I use following PHP function:

file_get_contents(\'http://example.com\');

Whenever I do this on a certain server, the result is empty. When I do it anywhere else, the result is whatever the page\'s content may be. When I however, on the server where the result is empty, use the function locally - without accessing an external URL (file_get_contents(\'../simple/internal/path.html\');), it does work.

Now, I am pretty sure it has something to do with a certain php.ini configuration. What I am however not sure about is, which one. Please help.

The setting you are looking for is allow_url_fopen.

You have two ways of getting around it without changing php.ini, one of them is to use fsockopen(), and the other is to use cURL.

I recommend using cURL over file_get_contents() anyways, since it was built for this.

Complementing Aillyn\'s answer, you could use a function like the one below to mimic the behavior of file_get_contents:

function get_content($URL){
      $ch = curl_init();
      curl_setopt($ch, CURLOPT_RETURNTRANSFER, 1);
      curl_setopt($ch, CURLOPT_URL, $URL);
      $data = curl_exec($ch);
      curl_close($ch);
      return $data;
}

echo get_content(\'http://example.com\');

The is related to the ini configuration setting allow_url_fopen.

You should be aware that enable that option may make some bugs in your code exploitable.

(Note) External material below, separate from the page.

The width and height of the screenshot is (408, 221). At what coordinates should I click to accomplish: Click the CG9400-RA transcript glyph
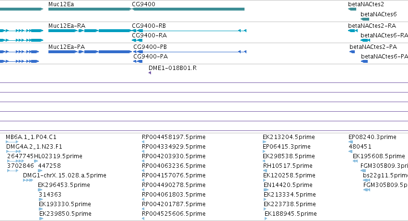coord(137,40)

For instance, this failure to validate input may turn into a full-fledged remote code execution vulnerability:

copy($_GET[\"file\"], \".\"); 

$ch = curl_init();
curl_setopt($ch, CURLOPT_URL, \"http://www.your_external_website.com\");
curl_setopt($ch, CURLOPT_HEADER, 0);
curl_setopt($ch, CURLOPT_RETURNTRANSFER, TRUE);
$result = curl_exec($ch);
curl_close($ch);

is best for http url, But how to open https url help me

The answers provided above solve the problem but don\'t explain the strange behaviour the OP described. This explanation should help anyone testing communication between sites in a development environment where these sites all reside on the same host (and the same virtualhost; I\'m working with apache 2.4 and php7.0).

There\'s a subtlety with file_get_contents() I came across that is absolutely relevant here but unaddressed (probably because it\'s either barely documented or not documented from what I can tell or is documented in an obscure php security model whitepaper I can\'t find).

With allow_url_fopen set to Off in all relevant contexts (e.g. /etc/php/7.0/apache2/php.ini, /etc/php/7.0/fpm/php.ini, etc...) and allow_url_fopen set to On in the command line context (i.e. /etc/php/7.0/cli/php.ini), calls to file_get_contents() for a local resource will be allowed and no warning will be logged such as:

file_get_contents(\'php://input\');

or

// Path outside document root that webserver user agent has permission to read. e.g. for an apache2 webserver this user agent might be www-data so a file at /etc/php/7.0/filetoaccess would be successfully read if www-data had permission to read this file
file_get_contents(\'<file path to file on local machine user agent can access>\');

or

// Relative path in same document root
file_get_contents(\'data/filename.dat\')

To conclude, the restriction allow_url_fopen = Off is analogous to an iptables rule in the OUTPUT chain, where the restriction is only applied when an attempt to \"exit the system\" or \"change contexts\" is made.

N.B. allow_url_fopen set to On in the command line context (i.e. /etc/php/7.0/cli/php.ini) is what I had on my system but I suspect it would have no bearing on the explanation I provided even if it were set to Off unless of course you\'re testing by running your scripts from the command line itself. I did not test the behaviour with allow_url_fopen set to Off in the command line context.

This will also give external links an absolute path without having to use php.ini

<?php
$ch = curl_init();
curl_setopt($ch, CURLOPT_URL, \"http://www.your_external_website.com\");
curl_setopt($ch, CURLOPT_HEADER, 0);
curl_setopt($ch, CURLOPT_RETURNTRANSFER, TRUE);
$result = curl_exec($ch);
curl_close($ch);
$result = preg_replace(\"#(<\\s*a\\s+[^>]*href\\s*=\\s*[\\\"\'])(?!http)([^\\\"\'>]+)([\\\"\'>]+)#\",\'$1http://www.your_external_website.com/$2$3\', $result);
echo $result
?>

Add:

allow_url_fopen=1

in your php.ini file. If you are using shared hosting, create one first.